Entries for locating text and elements:

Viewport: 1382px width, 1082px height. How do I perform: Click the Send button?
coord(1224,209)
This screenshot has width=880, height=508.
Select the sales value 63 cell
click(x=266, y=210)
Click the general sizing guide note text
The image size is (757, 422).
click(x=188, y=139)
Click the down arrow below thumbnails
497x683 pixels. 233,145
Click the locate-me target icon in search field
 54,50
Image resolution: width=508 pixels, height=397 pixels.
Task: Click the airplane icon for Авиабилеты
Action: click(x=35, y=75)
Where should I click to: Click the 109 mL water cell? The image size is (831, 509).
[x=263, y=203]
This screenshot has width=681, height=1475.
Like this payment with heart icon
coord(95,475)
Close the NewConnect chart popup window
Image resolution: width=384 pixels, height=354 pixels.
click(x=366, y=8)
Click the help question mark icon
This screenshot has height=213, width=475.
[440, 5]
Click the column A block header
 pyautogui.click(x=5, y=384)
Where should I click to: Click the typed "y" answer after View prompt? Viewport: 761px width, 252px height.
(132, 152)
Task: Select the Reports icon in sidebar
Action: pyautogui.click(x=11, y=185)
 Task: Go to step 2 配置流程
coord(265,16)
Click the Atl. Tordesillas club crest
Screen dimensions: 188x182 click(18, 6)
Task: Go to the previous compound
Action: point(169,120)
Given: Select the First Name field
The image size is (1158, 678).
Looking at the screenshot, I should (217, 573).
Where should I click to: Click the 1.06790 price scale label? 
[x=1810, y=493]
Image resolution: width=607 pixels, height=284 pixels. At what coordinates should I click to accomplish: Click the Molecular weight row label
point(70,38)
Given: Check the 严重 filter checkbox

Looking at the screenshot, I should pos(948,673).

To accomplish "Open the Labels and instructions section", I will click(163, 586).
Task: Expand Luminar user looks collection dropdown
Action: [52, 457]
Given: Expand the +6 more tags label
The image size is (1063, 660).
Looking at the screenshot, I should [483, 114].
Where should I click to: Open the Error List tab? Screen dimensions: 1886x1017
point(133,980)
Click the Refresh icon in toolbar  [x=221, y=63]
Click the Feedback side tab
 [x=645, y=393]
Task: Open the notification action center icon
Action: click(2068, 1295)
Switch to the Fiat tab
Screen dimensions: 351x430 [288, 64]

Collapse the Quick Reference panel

Stated exercise: Rewrite the records above with "Where should I click to" changed to "Where do I click to" throughout, leaving everything else the same.

Result:
Viewport: 1382px width, 1082px height. How do I perform: Click the Send button?
coord(1224,209)
This screenshot has width=880, height=508.
Select the sales value 63 cell
click(x=266, y=210)
Click the general sizing guide note text
The image size is (757, 422).
click(x=188, y=139)
Click the down arrow below thumbnails
497x683 pixels. 233,145
Click the locate-me target icon in search field
 54,50
Image resolution: width=508 pixels, height=397 pixels.
Task: Click the airplane icon for Авиабилеты
Action: click(x=35, y=75)
Where do I click to: Click the 109 mL water cell? The image size is (831, 509).
[x=263, y=203]
This screenshot has width=681, height=1475.
Like this payment with heart icon
coord(95,475)
Close the NewConnect chart popup window
Image resolution: width=384 pixels, height=354 pixels.
click(x=366, y=8)
Click the help question mark icon
This screenshot has height=213, width=475.
[440, 5]
Click the column A block header
 pyautogui.click(x=5, y=384)
Where do I click to: Click the typed "y" answer after View prompt? Viewport: 761px width, 252px height.
(132, 152)
Task: Select the Reports icon in sidebar
Action: pyautogui.click(x=11, y=185)
 Task: Go to step 2 配置流程
coord(265,16)
Click the Atl. Tordesillas club crest
Screen dimensions: 188x182 click(18, 6)
Task: Go to the previous compound
Action: point(169,120)
Given: Select the First Name field
The image size is (1158, 678).
Looking at the screenshot, I should (217, 573).
Where do I click to: Click the 1.06790 price scale label? 
[x=1810, y=493]
Image resolution: width=607 pixels, height=284 pixels. At what coordinates should I click to accomplish: Click the Molecular weight row label
point(70,38)
Given: Check the 严重 filter checkbox

Looking at the screenshot, I should pos(948,673).

To accomplish "Open the Labels and instructions section", I will click(163, 586).
Task: Expand Luminar user looks collection dropdown
Action: [52, 457]
Given: Expand the +6 more tags label
The image size is (1063, 660).
Looking at the screenshot, I should [483, 114].
Where do I click to: Open the Error List tab? Screen dimensions: 1886x1017
point(133,980)
Click the Refresh icon in toolbar  [x=221, y=63]
Click the Feedback side tab
 [x=645, y=393]
Task: Open the notification action center icon
Action: click(2068, 1295)
Switch to the Fiat tab
Screen dimensions: 351x430 [288, 64]

Collapse the Quick Reference panel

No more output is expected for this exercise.